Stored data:
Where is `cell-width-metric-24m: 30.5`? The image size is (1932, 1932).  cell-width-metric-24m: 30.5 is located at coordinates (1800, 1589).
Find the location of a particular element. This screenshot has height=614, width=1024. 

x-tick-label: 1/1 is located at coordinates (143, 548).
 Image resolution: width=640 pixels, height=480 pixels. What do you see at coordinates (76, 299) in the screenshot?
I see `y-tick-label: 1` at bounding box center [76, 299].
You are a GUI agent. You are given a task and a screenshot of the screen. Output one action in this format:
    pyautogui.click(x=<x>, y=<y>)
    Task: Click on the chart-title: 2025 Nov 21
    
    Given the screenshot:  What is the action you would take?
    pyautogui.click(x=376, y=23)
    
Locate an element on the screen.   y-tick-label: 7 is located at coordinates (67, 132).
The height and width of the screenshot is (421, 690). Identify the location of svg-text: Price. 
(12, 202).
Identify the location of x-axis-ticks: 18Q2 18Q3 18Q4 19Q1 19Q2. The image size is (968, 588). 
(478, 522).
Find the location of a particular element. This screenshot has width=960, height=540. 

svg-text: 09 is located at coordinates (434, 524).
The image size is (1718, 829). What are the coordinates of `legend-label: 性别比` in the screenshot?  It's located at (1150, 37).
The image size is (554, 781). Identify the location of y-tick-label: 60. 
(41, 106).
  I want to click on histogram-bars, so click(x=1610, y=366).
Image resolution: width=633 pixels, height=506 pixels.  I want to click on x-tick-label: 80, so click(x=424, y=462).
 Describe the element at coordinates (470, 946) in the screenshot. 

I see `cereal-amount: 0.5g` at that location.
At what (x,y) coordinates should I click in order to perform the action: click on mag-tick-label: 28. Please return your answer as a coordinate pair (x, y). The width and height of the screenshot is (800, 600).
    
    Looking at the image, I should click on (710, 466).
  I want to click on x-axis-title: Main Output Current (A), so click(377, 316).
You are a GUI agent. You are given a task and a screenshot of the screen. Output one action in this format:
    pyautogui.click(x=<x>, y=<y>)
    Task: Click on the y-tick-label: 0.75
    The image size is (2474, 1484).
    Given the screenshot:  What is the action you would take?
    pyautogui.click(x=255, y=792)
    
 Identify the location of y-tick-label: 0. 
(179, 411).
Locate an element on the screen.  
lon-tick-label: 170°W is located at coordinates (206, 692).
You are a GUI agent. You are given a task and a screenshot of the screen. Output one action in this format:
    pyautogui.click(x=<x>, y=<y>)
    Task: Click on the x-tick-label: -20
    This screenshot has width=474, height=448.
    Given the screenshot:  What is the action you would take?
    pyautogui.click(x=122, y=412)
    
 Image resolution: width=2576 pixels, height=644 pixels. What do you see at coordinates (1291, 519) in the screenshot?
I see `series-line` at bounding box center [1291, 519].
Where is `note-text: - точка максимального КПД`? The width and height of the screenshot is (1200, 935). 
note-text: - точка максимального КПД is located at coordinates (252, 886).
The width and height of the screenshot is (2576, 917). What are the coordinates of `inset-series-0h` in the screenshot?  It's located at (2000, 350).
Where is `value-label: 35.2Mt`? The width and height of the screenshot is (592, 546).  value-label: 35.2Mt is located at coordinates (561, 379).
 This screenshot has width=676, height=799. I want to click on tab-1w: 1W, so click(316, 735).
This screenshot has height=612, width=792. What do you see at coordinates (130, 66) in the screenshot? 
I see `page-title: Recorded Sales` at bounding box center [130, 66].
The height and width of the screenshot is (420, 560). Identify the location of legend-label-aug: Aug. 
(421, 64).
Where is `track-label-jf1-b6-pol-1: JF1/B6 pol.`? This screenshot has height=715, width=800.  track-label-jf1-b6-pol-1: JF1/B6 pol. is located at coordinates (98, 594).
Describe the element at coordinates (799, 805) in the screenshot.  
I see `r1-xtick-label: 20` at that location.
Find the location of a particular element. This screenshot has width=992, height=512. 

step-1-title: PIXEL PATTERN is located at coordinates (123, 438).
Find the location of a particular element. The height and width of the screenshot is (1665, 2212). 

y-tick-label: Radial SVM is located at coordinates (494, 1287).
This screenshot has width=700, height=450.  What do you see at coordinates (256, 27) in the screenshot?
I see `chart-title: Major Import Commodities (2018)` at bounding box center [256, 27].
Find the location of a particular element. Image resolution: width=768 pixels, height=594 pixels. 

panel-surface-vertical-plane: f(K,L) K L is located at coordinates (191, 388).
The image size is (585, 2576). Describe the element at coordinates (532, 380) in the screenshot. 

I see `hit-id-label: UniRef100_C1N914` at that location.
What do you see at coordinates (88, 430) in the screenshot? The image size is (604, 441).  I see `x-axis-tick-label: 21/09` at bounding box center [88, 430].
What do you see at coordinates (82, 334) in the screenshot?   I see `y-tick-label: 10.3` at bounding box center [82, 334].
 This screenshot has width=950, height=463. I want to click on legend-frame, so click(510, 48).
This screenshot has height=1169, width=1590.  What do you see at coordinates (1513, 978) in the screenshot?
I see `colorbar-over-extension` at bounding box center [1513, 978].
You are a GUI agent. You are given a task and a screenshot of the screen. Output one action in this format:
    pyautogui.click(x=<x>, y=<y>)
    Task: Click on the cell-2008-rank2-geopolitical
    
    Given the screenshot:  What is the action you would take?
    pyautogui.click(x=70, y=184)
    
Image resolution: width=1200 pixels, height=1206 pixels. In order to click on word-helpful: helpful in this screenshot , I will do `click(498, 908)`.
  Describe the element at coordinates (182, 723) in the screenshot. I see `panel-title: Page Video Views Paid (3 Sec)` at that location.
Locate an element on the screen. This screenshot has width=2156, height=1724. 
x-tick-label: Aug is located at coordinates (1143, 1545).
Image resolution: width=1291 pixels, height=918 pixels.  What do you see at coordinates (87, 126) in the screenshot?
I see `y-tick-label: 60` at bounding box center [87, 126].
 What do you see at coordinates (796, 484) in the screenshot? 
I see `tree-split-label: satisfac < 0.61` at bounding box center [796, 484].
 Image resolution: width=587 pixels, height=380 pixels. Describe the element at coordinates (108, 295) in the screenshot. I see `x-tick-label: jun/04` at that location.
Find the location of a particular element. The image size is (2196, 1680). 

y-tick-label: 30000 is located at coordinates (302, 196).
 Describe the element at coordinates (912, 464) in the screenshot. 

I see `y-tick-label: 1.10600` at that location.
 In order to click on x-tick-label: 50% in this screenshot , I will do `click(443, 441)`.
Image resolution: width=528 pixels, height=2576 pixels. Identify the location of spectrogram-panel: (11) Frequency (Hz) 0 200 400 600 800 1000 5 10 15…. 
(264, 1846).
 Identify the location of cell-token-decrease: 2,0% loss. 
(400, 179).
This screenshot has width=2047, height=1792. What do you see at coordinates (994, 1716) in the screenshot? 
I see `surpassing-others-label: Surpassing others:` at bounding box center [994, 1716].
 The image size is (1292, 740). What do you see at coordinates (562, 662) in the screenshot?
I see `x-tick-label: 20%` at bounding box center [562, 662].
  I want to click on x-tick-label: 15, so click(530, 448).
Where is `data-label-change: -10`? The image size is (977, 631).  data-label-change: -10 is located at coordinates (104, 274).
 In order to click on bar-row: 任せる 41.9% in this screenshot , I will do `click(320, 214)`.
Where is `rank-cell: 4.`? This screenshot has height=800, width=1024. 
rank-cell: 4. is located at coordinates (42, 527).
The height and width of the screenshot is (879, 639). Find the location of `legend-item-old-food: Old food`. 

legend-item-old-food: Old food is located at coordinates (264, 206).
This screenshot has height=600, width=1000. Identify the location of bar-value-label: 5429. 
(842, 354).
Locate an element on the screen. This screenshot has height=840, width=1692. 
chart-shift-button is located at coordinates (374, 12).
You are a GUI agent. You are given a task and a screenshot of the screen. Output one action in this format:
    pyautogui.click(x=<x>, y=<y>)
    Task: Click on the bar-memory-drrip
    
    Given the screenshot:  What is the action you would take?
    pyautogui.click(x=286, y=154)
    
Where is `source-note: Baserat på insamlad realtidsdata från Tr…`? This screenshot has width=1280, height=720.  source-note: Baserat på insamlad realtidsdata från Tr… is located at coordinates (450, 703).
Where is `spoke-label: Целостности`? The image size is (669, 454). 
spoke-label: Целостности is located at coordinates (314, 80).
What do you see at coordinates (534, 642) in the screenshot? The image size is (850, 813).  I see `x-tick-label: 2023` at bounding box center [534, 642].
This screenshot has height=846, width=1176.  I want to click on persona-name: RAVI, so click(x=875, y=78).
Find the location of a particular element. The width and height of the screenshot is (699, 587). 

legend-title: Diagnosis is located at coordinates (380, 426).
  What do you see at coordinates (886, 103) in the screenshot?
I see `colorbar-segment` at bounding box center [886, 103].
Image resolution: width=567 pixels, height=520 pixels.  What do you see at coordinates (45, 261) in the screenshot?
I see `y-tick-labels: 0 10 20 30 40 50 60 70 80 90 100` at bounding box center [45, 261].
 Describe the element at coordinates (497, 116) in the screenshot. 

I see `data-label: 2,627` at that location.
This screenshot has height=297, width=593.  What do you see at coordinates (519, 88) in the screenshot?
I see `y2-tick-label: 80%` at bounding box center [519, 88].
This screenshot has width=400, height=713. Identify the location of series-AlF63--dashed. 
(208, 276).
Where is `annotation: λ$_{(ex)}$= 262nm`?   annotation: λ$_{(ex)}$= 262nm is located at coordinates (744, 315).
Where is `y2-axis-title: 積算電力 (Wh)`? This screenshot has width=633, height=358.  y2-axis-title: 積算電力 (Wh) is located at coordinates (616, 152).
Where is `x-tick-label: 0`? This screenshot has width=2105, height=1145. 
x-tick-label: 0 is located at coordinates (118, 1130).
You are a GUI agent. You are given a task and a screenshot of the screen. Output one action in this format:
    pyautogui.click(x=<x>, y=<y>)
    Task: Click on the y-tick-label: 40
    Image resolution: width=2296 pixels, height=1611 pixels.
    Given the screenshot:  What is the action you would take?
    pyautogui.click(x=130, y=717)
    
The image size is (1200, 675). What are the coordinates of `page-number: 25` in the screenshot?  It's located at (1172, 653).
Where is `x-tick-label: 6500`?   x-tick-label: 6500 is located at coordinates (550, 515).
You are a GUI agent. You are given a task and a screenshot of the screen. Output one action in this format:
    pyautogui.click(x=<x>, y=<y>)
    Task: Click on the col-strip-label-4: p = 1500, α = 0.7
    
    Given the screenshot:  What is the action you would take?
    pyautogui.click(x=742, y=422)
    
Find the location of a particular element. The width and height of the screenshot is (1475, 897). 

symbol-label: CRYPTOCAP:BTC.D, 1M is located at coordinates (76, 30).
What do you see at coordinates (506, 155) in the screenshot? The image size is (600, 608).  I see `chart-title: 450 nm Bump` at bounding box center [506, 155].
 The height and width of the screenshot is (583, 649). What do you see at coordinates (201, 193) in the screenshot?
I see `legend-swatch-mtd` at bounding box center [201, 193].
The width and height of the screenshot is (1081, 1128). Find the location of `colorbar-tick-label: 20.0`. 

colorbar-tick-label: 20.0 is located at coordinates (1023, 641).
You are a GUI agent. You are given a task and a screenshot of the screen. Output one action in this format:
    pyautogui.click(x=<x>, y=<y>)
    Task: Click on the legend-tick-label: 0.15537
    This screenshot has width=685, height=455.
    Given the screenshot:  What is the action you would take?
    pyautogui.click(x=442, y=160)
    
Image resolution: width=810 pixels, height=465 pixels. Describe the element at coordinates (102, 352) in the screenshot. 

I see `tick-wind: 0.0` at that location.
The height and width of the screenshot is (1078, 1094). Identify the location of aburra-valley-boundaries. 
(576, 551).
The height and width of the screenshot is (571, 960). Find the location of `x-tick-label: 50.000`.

■ WHAT IS EXPECTED
Update the records from the line with "Image resolution: width=1200" to the line with "Describe the element at coordinates (182, 723)" by replacing every "pixels" with "px" and leaving everything else unchanged.

■ COMPLETED EXERCISE
Image resolution: width=1200 px, height=1206 px. In order to click on word-helpful: helpful in this screenshot , I will do `click(498, 908)`.
  Describe the element at coordinates (182, 723) in the screenshot. I see `panel-title: Page Video Views Paid (3 Sec)` at that location.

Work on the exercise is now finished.